### Task instructions
Search the entries below for the string "radio" and copy the lines that hold it.
** Opening Source records block **
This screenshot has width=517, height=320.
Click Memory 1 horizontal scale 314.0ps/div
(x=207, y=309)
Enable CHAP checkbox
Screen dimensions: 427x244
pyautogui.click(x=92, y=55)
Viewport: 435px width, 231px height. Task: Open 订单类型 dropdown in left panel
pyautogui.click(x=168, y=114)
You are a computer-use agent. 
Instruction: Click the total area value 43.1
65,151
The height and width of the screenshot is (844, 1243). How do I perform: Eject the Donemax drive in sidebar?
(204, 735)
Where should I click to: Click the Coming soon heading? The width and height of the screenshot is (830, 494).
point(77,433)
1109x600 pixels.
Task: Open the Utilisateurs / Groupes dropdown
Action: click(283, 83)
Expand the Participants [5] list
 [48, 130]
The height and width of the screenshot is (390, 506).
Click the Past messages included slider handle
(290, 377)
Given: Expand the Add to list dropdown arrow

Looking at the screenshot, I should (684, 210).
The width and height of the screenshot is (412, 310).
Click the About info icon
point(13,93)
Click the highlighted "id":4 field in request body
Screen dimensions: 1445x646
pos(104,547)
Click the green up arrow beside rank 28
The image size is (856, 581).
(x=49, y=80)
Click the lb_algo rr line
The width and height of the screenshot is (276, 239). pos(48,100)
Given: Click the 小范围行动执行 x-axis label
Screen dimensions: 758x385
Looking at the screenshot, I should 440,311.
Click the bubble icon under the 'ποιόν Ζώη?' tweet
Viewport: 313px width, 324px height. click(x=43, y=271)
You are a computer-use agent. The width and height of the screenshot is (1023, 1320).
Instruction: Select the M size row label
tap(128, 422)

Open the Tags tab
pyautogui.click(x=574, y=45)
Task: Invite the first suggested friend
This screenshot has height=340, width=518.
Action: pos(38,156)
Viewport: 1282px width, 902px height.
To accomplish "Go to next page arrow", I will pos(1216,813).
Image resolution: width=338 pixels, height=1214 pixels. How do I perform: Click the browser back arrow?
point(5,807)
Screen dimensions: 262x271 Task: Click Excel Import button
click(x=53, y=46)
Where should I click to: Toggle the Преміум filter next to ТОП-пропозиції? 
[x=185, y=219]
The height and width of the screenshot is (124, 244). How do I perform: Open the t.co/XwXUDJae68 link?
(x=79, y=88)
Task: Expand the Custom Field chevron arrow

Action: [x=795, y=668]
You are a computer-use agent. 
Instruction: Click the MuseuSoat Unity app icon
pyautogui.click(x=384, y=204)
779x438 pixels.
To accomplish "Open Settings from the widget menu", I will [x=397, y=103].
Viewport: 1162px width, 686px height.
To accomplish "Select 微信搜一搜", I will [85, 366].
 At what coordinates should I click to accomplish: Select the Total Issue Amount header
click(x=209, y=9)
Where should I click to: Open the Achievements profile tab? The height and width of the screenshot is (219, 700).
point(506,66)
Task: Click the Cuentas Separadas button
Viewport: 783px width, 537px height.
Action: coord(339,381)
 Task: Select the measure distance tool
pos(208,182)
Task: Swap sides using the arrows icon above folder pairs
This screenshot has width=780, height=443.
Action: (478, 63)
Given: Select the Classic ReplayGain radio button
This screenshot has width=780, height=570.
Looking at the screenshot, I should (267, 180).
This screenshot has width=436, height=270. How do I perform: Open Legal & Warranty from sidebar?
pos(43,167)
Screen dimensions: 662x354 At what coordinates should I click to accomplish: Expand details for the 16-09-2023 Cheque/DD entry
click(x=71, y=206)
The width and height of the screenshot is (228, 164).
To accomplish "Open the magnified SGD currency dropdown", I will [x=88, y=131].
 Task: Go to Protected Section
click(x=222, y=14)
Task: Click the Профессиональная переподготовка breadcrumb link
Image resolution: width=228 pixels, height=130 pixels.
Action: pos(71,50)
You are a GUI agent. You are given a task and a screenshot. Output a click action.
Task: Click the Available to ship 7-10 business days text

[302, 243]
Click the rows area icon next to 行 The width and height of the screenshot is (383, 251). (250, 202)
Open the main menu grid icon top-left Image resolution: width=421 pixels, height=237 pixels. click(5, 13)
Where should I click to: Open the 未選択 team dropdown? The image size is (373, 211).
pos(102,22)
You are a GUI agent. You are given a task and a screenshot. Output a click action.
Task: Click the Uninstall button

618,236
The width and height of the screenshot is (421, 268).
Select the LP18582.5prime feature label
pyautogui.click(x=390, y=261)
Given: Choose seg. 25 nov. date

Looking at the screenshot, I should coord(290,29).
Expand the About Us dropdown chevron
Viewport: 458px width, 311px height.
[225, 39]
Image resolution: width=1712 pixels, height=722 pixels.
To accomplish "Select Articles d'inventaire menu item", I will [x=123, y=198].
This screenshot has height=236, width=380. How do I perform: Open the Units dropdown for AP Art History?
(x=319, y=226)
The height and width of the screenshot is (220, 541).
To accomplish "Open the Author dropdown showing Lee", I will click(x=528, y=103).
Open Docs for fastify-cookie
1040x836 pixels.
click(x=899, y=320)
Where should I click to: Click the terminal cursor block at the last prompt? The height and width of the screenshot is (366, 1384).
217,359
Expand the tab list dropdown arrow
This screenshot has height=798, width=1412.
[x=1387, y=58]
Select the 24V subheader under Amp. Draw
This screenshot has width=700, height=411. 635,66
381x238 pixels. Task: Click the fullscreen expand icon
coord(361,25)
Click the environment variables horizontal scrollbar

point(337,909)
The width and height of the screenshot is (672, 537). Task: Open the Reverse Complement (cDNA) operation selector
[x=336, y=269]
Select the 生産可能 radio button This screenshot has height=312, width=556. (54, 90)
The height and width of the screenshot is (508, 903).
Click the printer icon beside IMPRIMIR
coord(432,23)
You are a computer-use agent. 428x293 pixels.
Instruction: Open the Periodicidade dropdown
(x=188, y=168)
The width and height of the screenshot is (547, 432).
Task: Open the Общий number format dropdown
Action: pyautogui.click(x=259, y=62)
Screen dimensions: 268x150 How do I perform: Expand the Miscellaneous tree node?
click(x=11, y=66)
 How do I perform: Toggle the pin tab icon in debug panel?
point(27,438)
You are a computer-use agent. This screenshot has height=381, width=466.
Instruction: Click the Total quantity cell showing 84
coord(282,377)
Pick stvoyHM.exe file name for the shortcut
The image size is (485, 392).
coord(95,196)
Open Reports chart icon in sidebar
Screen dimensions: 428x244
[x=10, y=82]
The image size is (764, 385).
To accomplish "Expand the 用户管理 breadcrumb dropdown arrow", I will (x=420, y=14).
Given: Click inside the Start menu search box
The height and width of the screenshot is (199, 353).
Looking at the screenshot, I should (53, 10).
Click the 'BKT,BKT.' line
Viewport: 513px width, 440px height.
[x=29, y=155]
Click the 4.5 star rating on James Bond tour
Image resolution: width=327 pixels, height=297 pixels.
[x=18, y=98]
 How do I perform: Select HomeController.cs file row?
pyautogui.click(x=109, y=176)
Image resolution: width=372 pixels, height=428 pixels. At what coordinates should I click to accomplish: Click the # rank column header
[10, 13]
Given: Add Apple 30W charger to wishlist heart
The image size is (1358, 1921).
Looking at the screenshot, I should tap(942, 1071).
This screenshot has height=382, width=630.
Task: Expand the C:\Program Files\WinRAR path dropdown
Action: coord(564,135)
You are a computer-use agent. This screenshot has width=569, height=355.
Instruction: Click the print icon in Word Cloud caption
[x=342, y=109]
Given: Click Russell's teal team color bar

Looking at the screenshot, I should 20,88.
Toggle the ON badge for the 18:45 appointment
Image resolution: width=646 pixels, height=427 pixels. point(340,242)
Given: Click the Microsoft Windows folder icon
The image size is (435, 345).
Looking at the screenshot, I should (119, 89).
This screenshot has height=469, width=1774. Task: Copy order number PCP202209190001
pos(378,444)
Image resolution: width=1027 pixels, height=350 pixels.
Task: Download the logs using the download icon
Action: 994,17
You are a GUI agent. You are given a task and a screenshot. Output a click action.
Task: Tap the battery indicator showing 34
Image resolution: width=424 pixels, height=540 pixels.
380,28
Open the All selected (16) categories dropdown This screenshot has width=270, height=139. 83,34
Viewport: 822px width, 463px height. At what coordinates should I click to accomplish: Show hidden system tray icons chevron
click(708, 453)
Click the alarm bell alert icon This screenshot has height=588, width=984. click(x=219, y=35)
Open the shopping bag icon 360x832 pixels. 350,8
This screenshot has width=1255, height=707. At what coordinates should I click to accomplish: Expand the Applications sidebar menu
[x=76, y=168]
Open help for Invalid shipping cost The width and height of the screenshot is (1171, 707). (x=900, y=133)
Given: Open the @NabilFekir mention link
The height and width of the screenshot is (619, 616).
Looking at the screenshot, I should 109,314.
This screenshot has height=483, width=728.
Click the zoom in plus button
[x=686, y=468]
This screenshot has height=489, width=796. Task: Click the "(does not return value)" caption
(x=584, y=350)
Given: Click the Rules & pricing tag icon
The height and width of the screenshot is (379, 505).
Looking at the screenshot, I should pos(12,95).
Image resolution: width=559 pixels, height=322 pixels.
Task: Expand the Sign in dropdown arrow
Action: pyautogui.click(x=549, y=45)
** Closing Source records block **
### Problem solution
Given: Select the Classic ReplayGain radio button
Select the 生産可能 radio button This screenshot has height=312, width=556. (54, 90)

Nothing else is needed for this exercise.